Here is what design experts and trend researchers say.

“Humans are feeling a greater need to be connected to nature and you will see elements of the ‘great outdoors’ infusing interior design” says Gemma Riberti – a London based trend researcher. The cozy Scandinavian influence will endure with organic shapes and natural tones still key design elements. say. It’s all about materials with sustainability in mind—natural wood, recycled textiles, un-dyed yarns, and plush soft fabrics, along with warm terra-cotta earthenware for table accessories.

pic 1 delray beach interiors bedroom
2020 brought a more subdued approach. “We see a transition into gorgeous warm neutrals that cleanse the palate and hint at the reemergence of tradition”. Neutrals that are often relegated to the background—off-whites, tinted grays, earthy ochres, and tactile beiges—will instead step to the fore, continuing that reconnection with nature and authenticity.
_pic 2 shou sugi ban
Given the trend toward soothing minimalism, it’s no surprise that the Japanese aesthetic has been a strong presence in 2020. “These looks are always present in some way, but periodically, they are energized as a trend,” says Michelle Lamb, editorial director at The Trend Curve. “Natural materials, used in simple forms, reinforce a feeling of purity that is at the core of this style.”

Beyond the rattan and cane that’s already made a comeback, Lamb highlights the wood-charring technique Shou Sugi Ban as a compelling texture for furniture and decor that speaks to eco sensibilities. She also expects to see angular furnishings and patterns that allude to origami folds as part of the trend’s influence, along with “kimonos or obi bands expressed in modern ways or inspiring shape, pattern, detail.”

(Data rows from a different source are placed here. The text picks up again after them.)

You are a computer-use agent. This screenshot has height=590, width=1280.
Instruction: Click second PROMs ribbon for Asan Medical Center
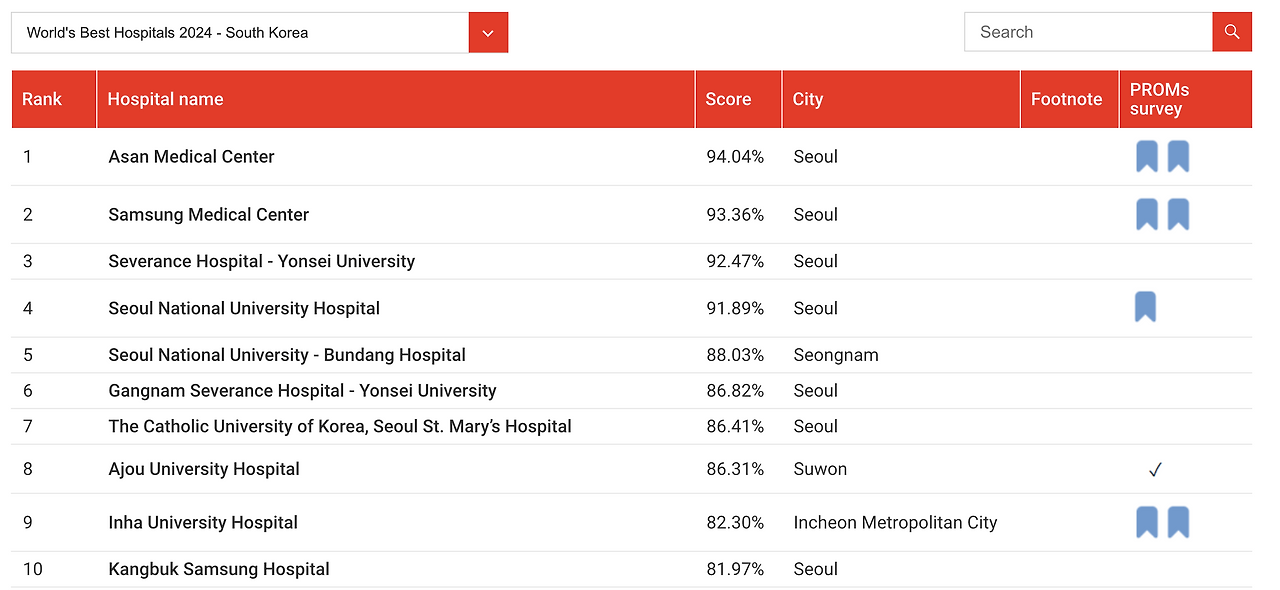pos(1178,157)
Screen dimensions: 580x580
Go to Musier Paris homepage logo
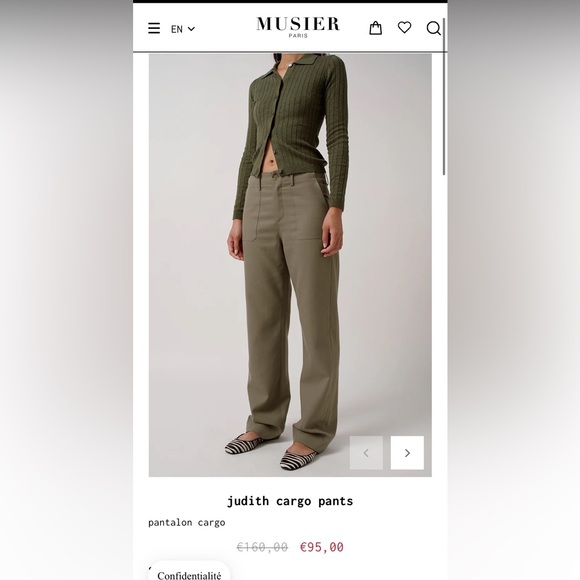click(298, 27)
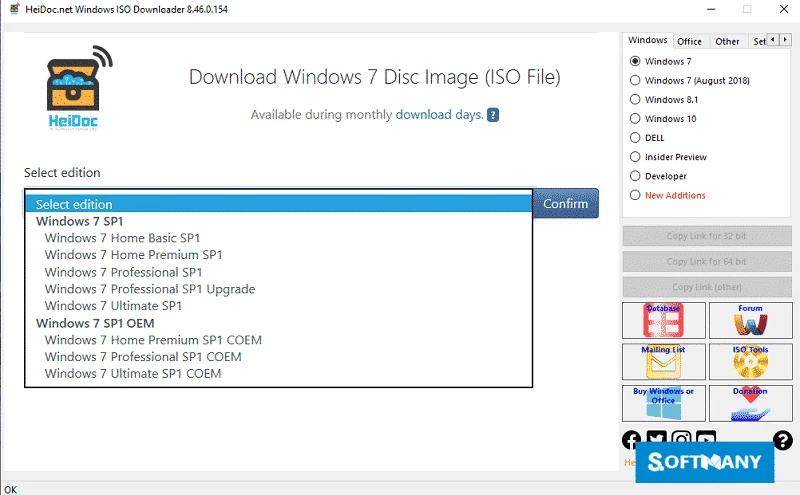
Task: Select the Insider Preview radio button
Action: pyautogui.click(x=635, y=157)
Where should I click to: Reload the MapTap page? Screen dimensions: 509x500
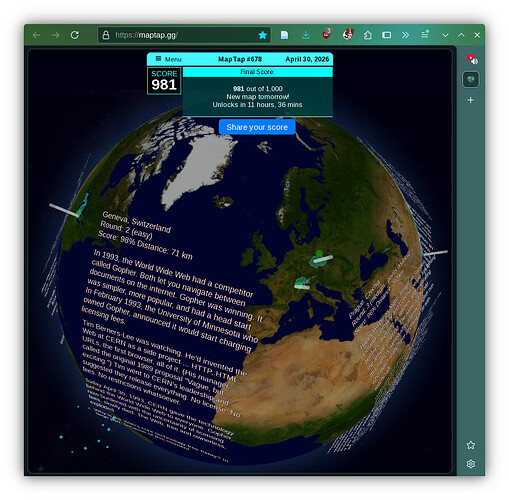(75, 35)
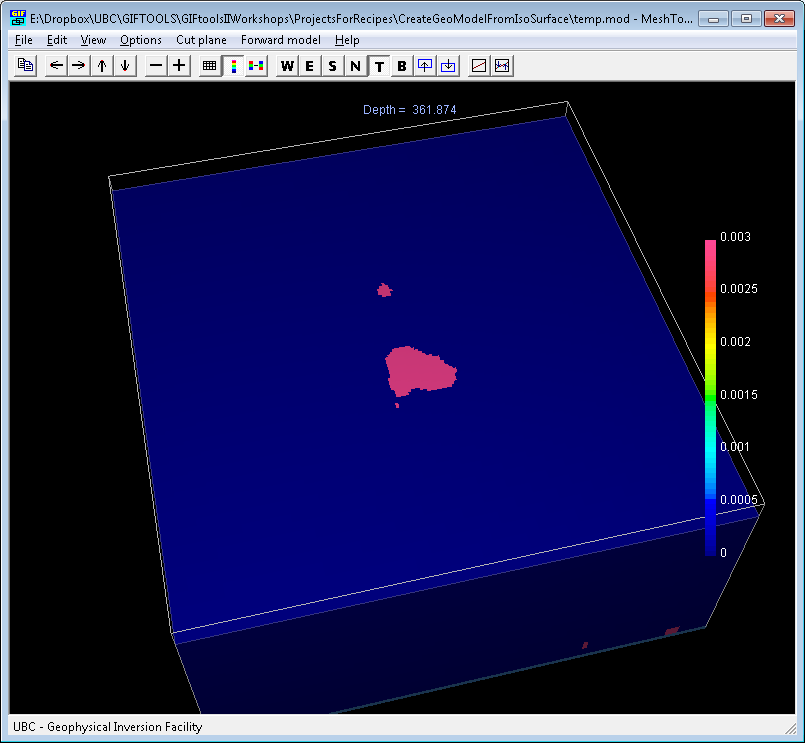The width and height of the screenshot is (805, 743).
Task: Rotate view right with right arrow
Action: [79, 66]
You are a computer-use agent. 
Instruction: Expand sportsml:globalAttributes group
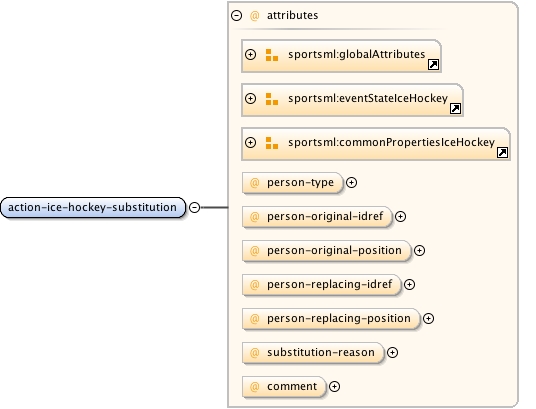[x=251, y=55]
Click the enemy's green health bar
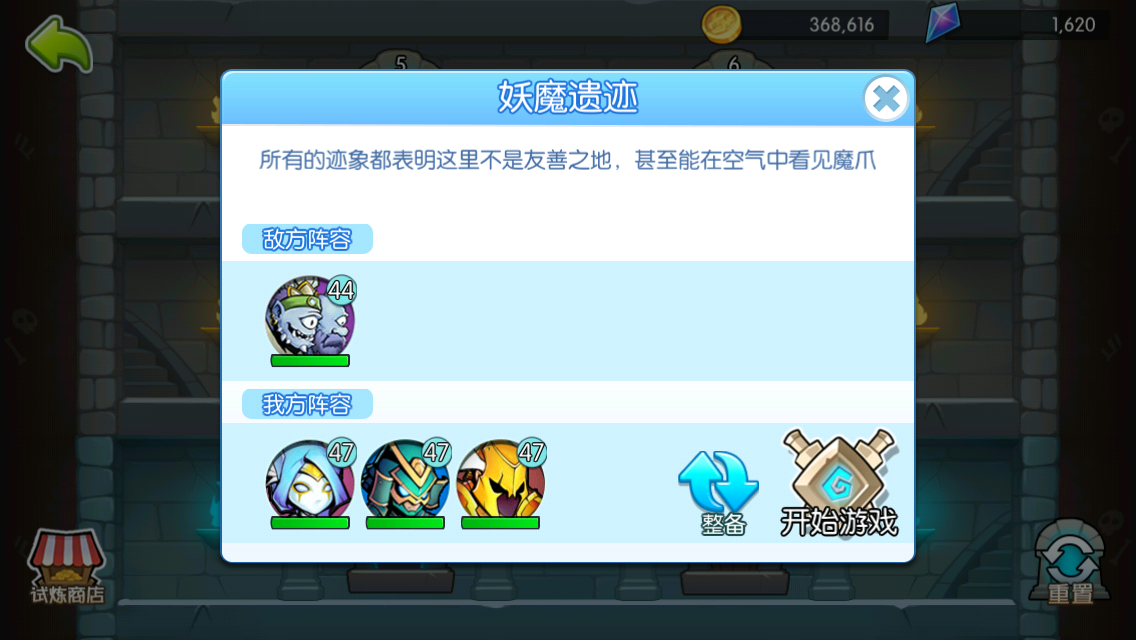Screen dimensions: 1136x640 pos(310,360)
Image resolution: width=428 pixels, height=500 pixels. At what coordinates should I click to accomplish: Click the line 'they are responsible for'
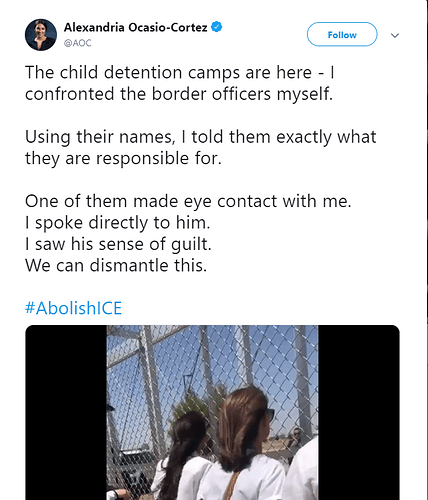[x=123, y=158]
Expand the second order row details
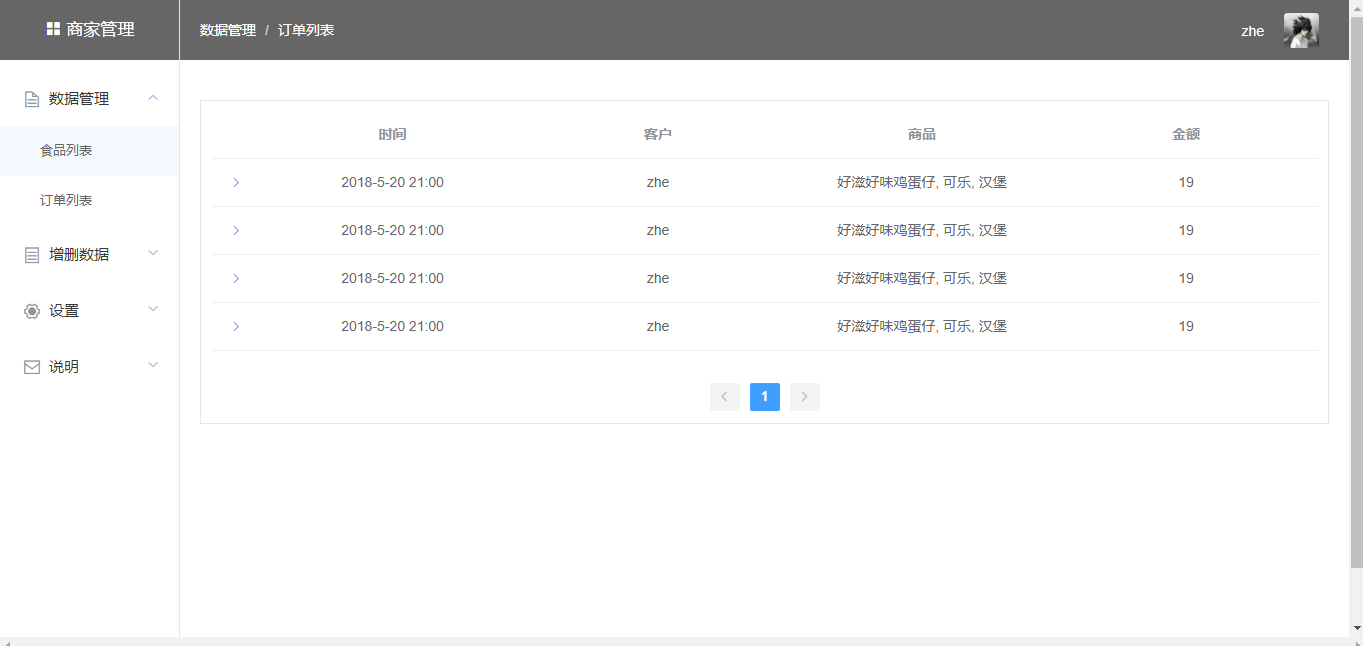Image resolution: width=1363 pixels, height=646 pixels. [236, 230]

pic 3 farrow and ball wallpaper
It seems our collective yearning for getting back to nature will extend to home accents. But while the last few years may have included “banana-leaf everything”, this trend will, once again, manifest in a more subtle way. Think botanical prints, lush greens, and replications of wood grains and stone patterns for pillows, rugs, and upholstery, along with delicate wild flora and fauna motifs in homewares.
pic 4 currey and company chandelier
Even lighting reflects a natural touch. “Look for organic structures in lighting with creative bases like metal and/or wood,” says Nancy Fire, creative director of Design Works International. “Tinted glass in handblown style allows imperfect shapes to take center stage, and organic substrates like rope, raffia, twine, and string are important because they bring a natural vibe into any interior space.”